Two transgender high school girls in Connecticut have been winning races at track meets, and some nice straight white parents from very rich towns are up in arms about how unfair it all is.
Andraya Yearwood of Cromwell and Terry Miller of Bloomfield are really, really good at running. A few weeks ago they blew out the competition at the CIAC State Open, and that’s when the articles (here and here) about a petition spearheaded by Glastonbury parent Bianca Stanescu to change the CIAC’s rules on trans athletes started showing up everywhere.
The petition accuses the CIAC of unfairness because of their rule that allows trans athletes to compete with the gender they identify as without hormone replacement therapy. Otherwise, trans girls would have a competitive advantage, presumably because of testosterone.
Supporters of the petition point to Yearwood and Miller’s dominance as an example of why this needs to happen. Stanescu and her daughter fret that cis (non-trans) girls will miss out on victories and college scholarships because the playing field is not level.

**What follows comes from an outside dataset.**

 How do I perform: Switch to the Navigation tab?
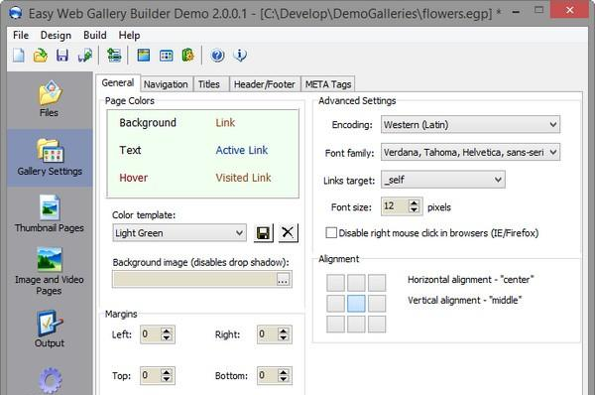pyautogui.click(x=166, y=84)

This is nonsense. Hormones do stuff, absolutely. When I went through HRT I got a lot fatter and developed a taste for extra spicy curry. Wild! But hormones aren’t everything. Biology is messy and complicated, and the differences between what we see as male and female are much less a well-defined wall than a vast, unmarked borderland with plenty of twists, turns, and unknowns.
Here’s a story. In the 1980s, a Spanish hurdler named María José Martínez-Patiño was stripped of her records and medals and kicked from her national team because she underwent a chromosome test and it came back XY instead of XX. There was no proof that this variance gave her a competitive advantage.
And then there’s the case of Caster Semenya, a South African runner who was forced to undergo the dystopian-sounding “sex verification test” because she was suspected — suspected! — of not being female. Her crime, like Yearwood and Miller, was being too fast.
The fact is, we have no idea what’s bubbling inside us just under the skin. And hormones are just one factor in determining who is a competitive athlete and who is not.
Oh hang on, what’s that about college scholarships? Is that what this is about?
Ugh. First off, do college recruiters really work that way? Will coming in 9th instead of 8th mean that coach from the University of Fast Ladies won’t be calling after all, and you’ll be doomed to work on the peanut farm forever? Nooo!
I’m reminded of how it was back in the 1990s, when I distinctly recall a high school friend complaining bitterly that her chance at getting into an Ivy League school had been “stolen” by an Asian girl. I mean, what’s the point of being white if you can’t be mediocre and still get into an exclusive college?
It’s hard to ignore the racial element here, too. I doubt it’s a coincidence that Yearwood and Miller are black. Miller is quoted in a Hartford Courant piece, “There is a long history of excluding Black girls from sport and policing our bodies. I am a runner and I will keep running and keep fighting for my existence, my community and my rights.”
Wait, though, there’s something else. Stanescu is quoted as saying, “The genders are segregated for a reason. They might as well just say women don’t exist as a category.”
Ah, now we’re getting to it. That’s what this is really about.
Have you noticed that when people start complaining about transgender people that they’re always out to defend “women?” No men in the women’s restroom! This shelter is for real women only! You must be this female to run in this race!
Huh. Trans men, as usual, don’t seem to exist until and unless one of them dares to play on a women’s team or gets pregnant. Once again, it’s all about who gets to define womanhood. Why is that so important that we feel the need to tell high school girls that they have to undergo medical treatment before they’ll be allowed in the club?
What if we’re just allowing discrimination and bias to flourish under the banner of “fairness”?
Robin McHaelen, the executive director of Hartford-based LGBTQ advocacy group True Colors, is quoted in an in-depth piece about Yearwood saying, “There is a difference between what is right and what is fair, and people have to decide which side of the fence they want to be on.”
There it is.
Let me leave you with what Andraya Yearwood said to the Courant:
“I hope that the next generation of trans youth doesn’t have to fight the fights that I have. I hope they can be celebrated when they succeed, not demonized.
“For the next generation, I run for you!”
Thank you, Andraya. Keep running.
Susan Bigelow is an award-winning columnist and the founder of CTLocalPolitics. She lives in Enfield with her wife and their cats.